What to produce ▸ An exact transcript is needed of the material below, beginning at the line that contains "Switch to Historique des applications tab" and continuing through its last line; nothing else should appear.

[Opening Working data section]

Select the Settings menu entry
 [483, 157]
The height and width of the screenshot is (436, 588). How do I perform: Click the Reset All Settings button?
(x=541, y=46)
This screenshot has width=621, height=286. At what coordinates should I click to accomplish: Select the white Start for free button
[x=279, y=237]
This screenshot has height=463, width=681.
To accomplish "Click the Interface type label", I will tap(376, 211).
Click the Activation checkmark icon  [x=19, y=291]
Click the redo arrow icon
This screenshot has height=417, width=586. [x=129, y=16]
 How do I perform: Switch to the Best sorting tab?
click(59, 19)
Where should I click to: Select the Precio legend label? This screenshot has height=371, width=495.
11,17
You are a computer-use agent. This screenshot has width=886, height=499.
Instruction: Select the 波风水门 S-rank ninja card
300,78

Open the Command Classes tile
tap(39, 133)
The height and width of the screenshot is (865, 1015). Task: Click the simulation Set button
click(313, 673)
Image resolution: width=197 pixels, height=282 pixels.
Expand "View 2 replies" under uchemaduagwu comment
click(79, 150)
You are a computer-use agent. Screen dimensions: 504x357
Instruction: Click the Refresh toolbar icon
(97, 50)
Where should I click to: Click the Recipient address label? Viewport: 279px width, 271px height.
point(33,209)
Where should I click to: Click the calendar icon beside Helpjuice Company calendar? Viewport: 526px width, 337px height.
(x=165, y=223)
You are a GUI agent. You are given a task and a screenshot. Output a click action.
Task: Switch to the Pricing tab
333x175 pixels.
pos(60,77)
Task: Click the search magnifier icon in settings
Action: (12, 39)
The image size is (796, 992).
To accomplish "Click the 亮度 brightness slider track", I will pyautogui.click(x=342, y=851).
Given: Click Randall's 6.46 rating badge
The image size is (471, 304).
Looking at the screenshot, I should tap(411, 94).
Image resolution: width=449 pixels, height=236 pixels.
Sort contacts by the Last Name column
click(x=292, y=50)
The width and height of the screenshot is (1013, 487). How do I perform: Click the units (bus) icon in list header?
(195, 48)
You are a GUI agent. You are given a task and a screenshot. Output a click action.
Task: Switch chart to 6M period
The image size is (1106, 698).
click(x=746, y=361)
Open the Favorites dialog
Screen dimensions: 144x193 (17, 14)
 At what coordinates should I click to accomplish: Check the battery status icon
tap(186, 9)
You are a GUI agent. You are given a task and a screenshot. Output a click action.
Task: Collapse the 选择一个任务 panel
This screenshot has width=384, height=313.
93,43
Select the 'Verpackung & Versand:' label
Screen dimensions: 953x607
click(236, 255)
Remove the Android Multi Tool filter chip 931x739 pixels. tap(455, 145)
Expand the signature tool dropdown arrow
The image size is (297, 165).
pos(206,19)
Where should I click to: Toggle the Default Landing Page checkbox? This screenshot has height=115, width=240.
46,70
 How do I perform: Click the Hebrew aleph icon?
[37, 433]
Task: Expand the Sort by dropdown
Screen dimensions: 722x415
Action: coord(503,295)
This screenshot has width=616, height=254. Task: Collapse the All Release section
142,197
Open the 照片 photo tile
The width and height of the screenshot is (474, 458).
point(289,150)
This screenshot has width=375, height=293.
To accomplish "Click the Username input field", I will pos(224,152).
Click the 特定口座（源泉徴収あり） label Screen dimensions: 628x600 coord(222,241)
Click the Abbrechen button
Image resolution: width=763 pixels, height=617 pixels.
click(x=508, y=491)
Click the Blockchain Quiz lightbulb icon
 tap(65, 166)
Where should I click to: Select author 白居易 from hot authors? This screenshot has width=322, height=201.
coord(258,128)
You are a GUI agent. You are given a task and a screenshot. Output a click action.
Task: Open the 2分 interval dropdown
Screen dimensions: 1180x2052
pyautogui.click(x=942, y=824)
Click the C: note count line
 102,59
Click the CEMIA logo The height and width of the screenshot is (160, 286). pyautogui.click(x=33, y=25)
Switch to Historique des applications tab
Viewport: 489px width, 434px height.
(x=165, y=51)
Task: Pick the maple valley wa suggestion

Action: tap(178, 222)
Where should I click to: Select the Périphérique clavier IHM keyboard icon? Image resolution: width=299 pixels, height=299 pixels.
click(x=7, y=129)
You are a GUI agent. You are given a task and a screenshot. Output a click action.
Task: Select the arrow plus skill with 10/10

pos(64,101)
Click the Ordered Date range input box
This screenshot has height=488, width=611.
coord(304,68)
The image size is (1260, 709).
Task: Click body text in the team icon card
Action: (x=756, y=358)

[Closing Working data section]

Task solution ▸
Switch to Historique des applications tab
Viewport: 489px width, 434px height.
(x=165, y=51)
Task: Pick the maple valley wa suggestion

Action: tap(178, 222)
Where should I click to: Select the Périphérique clavier IHM keyboard icon? Image resolution: width=299 pixels, height=299 pixels.
click(x=7, y=129)
You are a GUI agent. You are given a task and a screenshot. Output a click action.
Task: Select the arrow plus skill with 10/10

pos(64,101)
Click the Ordered Date range input box
This screenshot has height=488, width=611.
coord(304,68)
The image size is (1260, 709).
Task: Click body text in the team icon card
Action: (x=756, y=358)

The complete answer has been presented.